• Énoncé
D'après le document ci-dessous, combien de parcours sans faute Fancy réalise-t-il en Cycle classique à quatre ans ?

• Document
<<<<
Fanuatou de Kergane, le propre frère de Fancy, à trois ans.
Des débuts prometteurs et un caractère en or
À quatre ans, Fancy entame sa carrière sportive sous la selle de Marine Roque, qui a également pu apprécier les qualités de sa mère, Vita, et celles de son demi-frère, Cyann (Pezetas du Rouet), dont elle est propriétaire. Appliqué, le grand bai se montre exemplaire en réalisant sept parcours sans faute en Cycle classique, dont un lors de la finale bellifontaine. Pourtant, la révélation n’interviendra qu’un an plus tard. “À quatre ans, on pouvait lui reprocher de sauter un peu moins bien, mais c’est parce que les obstacles étaient petits”, estime Victor Jégu. “Il sautait avec une grande aisance. Quand on regarde Fancy, tout paraît facile. Il répète toujours ses sauts. Je l’avais suivi cette année-là, et je l’avais même essayé pour Monsieur Rocuet, pour qui je travaillais à l’époque. Il ne faisait pas le show : tout était simple.” Et Louis Menier de reprendre : “Lorsqu’il a commencé la compétition à quatre ans, on voyait qu’il s’agissait d’un bon, voire d’un très bon cheval. Mais nous avons réellement commencé à voir quelque chose de différent à partir de son quatrième parcours à cinq ans. À Dinard, sous des trombes d’eau, il a réalisé une véritable démonstration, en sautant comme il le fait toujours aujourd’hui. Avant, ce qu’il montrait était bien, mais pas exceptionnel. Depuis, il a toujours été égal à lui-même. J’ai l’impression qu’il s’est vraiment déclenché à ce moment-là.” Alors aux rênes de Victor Jégu, Fancy va taper dans l'œil d’Arthur Le Vot.
>>>>
• Données fournies
<<<<
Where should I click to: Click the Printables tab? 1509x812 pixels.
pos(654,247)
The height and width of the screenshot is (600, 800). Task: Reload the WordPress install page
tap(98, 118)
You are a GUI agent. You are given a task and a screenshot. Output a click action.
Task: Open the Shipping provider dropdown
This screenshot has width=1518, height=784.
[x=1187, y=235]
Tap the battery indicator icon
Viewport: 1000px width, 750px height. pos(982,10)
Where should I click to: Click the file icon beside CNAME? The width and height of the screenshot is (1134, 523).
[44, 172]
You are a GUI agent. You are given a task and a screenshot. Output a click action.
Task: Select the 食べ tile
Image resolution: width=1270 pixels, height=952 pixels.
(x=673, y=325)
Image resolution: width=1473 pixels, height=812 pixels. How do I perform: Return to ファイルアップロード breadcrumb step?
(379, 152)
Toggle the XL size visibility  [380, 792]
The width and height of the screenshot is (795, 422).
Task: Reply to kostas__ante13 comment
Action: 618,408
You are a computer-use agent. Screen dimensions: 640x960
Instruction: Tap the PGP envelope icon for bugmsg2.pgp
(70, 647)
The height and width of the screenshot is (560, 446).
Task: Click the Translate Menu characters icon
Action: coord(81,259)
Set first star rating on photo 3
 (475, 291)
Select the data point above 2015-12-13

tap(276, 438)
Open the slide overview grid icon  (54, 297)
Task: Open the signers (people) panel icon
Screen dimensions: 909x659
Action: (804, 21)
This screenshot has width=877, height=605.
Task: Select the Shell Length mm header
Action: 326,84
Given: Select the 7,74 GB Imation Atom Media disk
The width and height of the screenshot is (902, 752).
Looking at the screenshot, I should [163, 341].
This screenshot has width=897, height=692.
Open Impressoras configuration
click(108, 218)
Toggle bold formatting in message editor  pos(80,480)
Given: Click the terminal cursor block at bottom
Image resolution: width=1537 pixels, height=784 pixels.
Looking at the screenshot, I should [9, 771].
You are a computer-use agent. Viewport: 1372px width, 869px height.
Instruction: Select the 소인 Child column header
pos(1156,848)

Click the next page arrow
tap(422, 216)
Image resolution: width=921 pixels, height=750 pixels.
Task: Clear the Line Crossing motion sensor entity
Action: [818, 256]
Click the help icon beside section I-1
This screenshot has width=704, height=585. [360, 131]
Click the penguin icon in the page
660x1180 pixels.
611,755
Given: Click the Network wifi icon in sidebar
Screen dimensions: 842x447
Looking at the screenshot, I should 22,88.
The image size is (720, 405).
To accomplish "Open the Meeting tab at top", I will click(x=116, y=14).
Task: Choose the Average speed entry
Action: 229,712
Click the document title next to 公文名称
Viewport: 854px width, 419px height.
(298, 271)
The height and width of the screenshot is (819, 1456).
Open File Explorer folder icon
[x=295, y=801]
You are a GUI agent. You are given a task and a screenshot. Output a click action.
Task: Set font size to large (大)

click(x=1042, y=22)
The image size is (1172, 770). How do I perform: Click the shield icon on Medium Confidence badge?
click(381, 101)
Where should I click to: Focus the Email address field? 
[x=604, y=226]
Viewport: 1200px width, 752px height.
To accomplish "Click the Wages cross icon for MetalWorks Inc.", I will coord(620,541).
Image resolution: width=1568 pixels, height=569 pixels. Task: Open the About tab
>>>>
• Résultat de la tâche
Sept parcours sans faute, dont un lors de la finale bellifontaine.